Ananz2022 avatar Mar 30 '25 15:03 Ananz2022

These are awesome @Ananz2022 ! 🤩

Would you be interested in opening up PRs in the dbt_utils repo for either (or both) of these?

The diffs seem pretty straight-forward, and then everyone could utilize them.

Here's the essence of the diffs that I saw:

diff --git a/macros/sql/get_query_results_as_dict.sql b/macros/sql/get_query_results_as_dict.sql
index 6548f2d..e64ef11 100644
--- a/macros/sql/get_query_results_as_dict.sql
+++ b/macros/sql/get_query_results_as_dict.sql
@@ -16,8 +16,16 @@
 
     {%- if execute -%}
         {% set sql_results_table = load_result('get_query_results').table.columns %}
         {% for column_name, column in sql_results_table.items() %}
+            {% if column.values() %}
             {% do sql_results.update({column_name: column.values()}) %}
+            {% else %}
+                {# If column is empty, assign a dummy value#}
+                {% do sql_results.update({column_name: ' '}) %}
+                {{ log('Column ' ~ column_name ~ ' has no values.
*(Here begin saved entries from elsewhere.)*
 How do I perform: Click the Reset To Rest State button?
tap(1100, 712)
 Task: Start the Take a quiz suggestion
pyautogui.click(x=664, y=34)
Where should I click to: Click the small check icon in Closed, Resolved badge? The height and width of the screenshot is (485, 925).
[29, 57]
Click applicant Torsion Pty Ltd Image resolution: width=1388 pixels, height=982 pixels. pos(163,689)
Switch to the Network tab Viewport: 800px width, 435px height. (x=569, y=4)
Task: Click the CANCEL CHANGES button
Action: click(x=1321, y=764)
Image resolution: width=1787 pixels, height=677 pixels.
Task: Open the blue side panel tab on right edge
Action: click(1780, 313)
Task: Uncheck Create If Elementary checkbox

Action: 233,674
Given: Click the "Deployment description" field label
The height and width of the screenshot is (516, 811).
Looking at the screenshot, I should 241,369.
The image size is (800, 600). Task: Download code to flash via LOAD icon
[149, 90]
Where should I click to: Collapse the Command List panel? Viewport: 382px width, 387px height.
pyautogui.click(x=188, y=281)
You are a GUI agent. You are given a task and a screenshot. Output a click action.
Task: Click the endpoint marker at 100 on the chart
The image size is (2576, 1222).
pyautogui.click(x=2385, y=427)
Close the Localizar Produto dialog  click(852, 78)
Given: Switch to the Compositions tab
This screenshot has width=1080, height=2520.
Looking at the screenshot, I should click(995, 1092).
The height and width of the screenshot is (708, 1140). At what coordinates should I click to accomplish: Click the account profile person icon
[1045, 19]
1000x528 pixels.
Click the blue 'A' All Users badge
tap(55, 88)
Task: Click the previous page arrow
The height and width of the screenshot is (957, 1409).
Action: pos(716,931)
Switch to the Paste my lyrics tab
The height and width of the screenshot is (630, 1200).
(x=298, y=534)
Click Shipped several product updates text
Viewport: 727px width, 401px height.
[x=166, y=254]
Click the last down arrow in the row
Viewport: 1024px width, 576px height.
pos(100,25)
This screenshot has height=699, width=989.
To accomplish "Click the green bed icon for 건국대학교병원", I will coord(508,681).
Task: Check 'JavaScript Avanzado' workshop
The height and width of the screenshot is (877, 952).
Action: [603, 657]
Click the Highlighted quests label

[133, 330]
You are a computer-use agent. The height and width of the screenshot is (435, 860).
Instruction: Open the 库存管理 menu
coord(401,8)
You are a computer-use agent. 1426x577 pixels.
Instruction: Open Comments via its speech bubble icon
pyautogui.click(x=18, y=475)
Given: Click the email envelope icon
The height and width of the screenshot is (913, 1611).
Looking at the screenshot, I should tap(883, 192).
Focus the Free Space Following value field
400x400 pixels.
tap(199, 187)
Assigned empty value', info=True) }}
+            {% endif %}
         {% endfor %}
     {%- endif -%}
diff --git a/macros/sql/pivot.sql b/macros/sql/pivot.sql
index 3eabc72..551b9da 100644
--- a/macros/sql/pivot.sql
+++ b/macros/sql/pivot.sql
@@ -65,6 +65,26 @@ Arguments:
                else_value=0,
                quote_identifiers=True,
                distinct=False) %}
+  {# Check if values are empty or None #}
+  {% if values is none or values == [] %}
+    {# Log that pivoting will be done with no values #}
+    {{ log('Pivot: No values to pivot. Using default zero values for all columns.', info=True) }}
+
+    {# Default behavior: Returning case when structure for empty pivot columns #}
+    {% set empty_column = prefix ~ 'empty' ~ suffix %}
+
+    {# This generates a column with default values for the empty table case #}
+    {{ agg }}(
+      {% if distinct %} distinct {% endif %}
+      case
+        when {{ column }} is not null then {{ then_value }}
+        else {{ else_value }}
+      end
+    ) as {{ adapter.quote(empty_column) }}
+
+  {% else %}
+  {# Regular pivot behavior with provided values #}
   {% for value in values %}
     {{ agg }}(
       {% if distinct %} distinct {% endif %}
@@ -83,4 +103,5 @@ Arguments:
     {% endif %}
     {% if not loop.last %},{% endif %}
   {% endfor %}
+  {% endif %}
 {% endmacro %}

dbeatty10 avatar Mar 30 '25 18:03 dbeatty10

@dbeatty10 Very excited excited to see your positive feedback! Here is the pull request I opened.

Thank you!

Ananz2022 avatar Mar 31 '25 23:03 Ananz2022

Transferred from https://github.com/dbt-labs/dbt-core/issues/11375

dbeatty10 avatar Apr 03 '25 23:04 dbeatty10

I've stumbled on the same problem, but with dbt_utils.star. However, the "default" parameter doesn't seem to fit. Is there another workaround?

rodrigoccurvo avatar Dec 01 '25 18:12 rodrigoccurvo